--- EJERCICIO ---
Enumera todas las condiciones que el texto sobre la misión de la Iglesia introduce con «siempre que».

------ TEXTO MOSTRADO ------

Hoy no se trata sólo de la llamada «democratización» de la Iglesia. Si se estudia a fondo la presente falta de dirección y de programa en la Iglesia, no se puede por menos de constatar que la Iglesia
se ha quedado muy atrasada no sólo respecto al tiempo, sino también, y sobre todo, respecto a su propia misión
. A juicio de amigos y enemigos, en muchos aspectos no ha seguido las huellas de aquel a quien invoca sin cesar. Por eso se comprueba hoy tan estridente contraste entre el interés por la persona de Jesús y el desinterés por la Iglesia. Siempre que la Iglesia domina al nombre en vez de servirlo, siempre que sus instituciones, doctrinas y leyes se convierten en fin de sí mismas, siempre que sus portavoces presentan sus opiniones y miras personales como mandamientos y preceptos divinos, se traiciona la misión de la Iglesia, ésta se aleja de Dios y de los hombres y entra en crisis.

2. ¿OPCIÓN POR LA IGLESIA?

------ EXTRACTO DEL LISTADO ------

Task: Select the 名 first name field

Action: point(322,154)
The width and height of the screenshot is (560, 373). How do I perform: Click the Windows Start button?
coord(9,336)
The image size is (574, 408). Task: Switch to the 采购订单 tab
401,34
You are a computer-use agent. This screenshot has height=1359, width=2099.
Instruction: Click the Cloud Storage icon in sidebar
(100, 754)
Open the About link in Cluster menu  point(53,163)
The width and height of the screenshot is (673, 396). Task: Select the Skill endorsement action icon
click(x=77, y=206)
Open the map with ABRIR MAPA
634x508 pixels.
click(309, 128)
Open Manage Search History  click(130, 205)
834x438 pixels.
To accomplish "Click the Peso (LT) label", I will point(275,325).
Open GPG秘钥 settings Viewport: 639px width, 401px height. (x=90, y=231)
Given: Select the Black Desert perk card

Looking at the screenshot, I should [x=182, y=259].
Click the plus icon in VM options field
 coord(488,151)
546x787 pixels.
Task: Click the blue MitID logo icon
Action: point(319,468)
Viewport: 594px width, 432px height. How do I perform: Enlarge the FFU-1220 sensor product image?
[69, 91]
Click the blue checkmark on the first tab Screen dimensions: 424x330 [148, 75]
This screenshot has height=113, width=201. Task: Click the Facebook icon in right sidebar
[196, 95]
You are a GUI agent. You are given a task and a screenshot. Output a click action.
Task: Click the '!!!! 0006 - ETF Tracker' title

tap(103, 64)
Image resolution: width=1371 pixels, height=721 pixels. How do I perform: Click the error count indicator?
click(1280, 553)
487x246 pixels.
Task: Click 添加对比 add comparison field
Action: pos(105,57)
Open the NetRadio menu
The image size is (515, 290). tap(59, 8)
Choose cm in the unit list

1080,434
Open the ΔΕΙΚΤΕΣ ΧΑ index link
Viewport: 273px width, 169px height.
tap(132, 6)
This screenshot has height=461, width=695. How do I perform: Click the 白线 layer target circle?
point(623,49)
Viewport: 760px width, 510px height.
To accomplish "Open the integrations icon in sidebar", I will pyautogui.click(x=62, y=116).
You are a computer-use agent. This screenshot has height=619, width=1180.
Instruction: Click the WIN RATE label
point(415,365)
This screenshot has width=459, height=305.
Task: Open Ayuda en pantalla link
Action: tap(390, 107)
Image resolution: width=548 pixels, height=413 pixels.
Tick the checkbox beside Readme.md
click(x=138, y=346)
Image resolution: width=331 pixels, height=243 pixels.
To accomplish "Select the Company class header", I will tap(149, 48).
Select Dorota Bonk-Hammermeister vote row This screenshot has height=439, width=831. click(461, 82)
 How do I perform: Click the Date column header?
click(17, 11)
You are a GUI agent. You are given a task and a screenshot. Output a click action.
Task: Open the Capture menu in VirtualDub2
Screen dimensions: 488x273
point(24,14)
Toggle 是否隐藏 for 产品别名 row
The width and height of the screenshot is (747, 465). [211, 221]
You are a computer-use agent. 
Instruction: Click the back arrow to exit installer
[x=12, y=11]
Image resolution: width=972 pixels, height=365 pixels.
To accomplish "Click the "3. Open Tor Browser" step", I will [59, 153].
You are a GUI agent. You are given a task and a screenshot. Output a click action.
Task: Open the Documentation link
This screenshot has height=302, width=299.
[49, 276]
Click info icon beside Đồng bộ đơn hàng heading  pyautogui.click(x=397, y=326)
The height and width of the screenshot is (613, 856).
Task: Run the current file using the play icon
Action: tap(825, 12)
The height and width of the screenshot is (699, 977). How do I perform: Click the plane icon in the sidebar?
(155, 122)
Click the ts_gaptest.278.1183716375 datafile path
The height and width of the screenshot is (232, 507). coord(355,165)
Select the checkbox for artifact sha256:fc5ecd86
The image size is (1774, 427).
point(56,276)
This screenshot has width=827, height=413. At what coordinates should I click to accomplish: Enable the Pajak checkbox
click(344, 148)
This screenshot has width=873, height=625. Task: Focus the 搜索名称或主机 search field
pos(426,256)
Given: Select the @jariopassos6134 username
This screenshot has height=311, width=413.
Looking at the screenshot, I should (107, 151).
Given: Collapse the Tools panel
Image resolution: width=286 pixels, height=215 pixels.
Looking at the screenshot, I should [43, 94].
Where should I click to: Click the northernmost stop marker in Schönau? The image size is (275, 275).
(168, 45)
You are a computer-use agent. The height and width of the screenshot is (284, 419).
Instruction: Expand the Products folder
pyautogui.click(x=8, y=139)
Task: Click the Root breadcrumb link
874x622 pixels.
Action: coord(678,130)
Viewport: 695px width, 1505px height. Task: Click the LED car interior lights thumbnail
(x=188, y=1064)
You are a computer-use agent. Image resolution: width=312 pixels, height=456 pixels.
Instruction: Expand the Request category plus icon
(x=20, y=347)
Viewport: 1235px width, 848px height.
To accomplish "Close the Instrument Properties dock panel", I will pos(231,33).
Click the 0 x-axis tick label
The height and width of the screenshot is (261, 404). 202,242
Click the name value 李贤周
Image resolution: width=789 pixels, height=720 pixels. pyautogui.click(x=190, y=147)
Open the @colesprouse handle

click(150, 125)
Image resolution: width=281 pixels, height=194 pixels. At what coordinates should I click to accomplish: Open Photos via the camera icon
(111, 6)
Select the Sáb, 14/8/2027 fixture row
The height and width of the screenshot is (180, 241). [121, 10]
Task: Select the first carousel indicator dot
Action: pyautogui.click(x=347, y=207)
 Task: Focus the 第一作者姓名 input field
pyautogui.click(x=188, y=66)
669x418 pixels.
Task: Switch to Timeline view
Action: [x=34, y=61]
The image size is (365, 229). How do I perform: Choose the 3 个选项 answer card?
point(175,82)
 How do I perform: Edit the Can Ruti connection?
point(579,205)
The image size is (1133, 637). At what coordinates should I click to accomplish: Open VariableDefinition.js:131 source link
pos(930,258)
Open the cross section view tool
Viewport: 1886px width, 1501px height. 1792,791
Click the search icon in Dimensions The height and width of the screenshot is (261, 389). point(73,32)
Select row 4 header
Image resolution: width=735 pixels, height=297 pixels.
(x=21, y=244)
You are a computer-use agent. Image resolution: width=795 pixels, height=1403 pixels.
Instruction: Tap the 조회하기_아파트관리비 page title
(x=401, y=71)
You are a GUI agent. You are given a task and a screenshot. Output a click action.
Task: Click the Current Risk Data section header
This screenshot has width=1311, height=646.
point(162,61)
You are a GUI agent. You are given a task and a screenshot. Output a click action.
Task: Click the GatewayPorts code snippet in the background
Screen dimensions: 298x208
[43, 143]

------

--- RESPUESTA ESPERADA ---
1. La Iglesia domina al nombre en vez de servirlo.
2. Sus instituciones, doctrinas y leyes se convierten en fin de sí mismas.
3. Sus portavoces presentan sus opiniones y miras personales como mandamientos y preceptos divinos.